| Exercise directions |
All lines holding the string "will" should be copied from the data below.

| Working data |

+-------+

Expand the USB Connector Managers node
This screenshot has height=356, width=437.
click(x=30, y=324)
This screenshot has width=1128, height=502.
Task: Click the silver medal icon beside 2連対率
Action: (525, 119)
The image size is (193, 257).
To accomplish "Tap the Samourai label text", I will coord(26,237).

+-------+

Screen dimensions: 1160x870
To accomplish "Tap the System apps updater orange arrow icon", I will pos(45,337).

+-------+

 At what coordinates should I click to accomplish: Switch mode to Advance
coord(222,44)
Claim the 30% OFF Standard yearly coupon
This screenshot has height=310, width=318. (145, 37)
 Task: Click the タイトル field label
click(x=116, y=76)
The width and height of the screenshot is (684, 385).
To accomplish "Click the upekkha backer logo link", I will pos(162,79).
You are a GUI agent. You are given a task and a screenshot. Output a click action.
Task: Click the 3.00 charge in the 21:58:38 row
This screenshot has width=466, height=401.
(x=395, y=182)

+-------+

| Solution to this problem |
To accomplish "Tap the Samourai label text", I will coord(26,237).
To accomplish "Tap the System apps updater orange arrow icon", I will pos(45,337).
To accomplish "Click the upekkha backer logo link", I will pos(162,79).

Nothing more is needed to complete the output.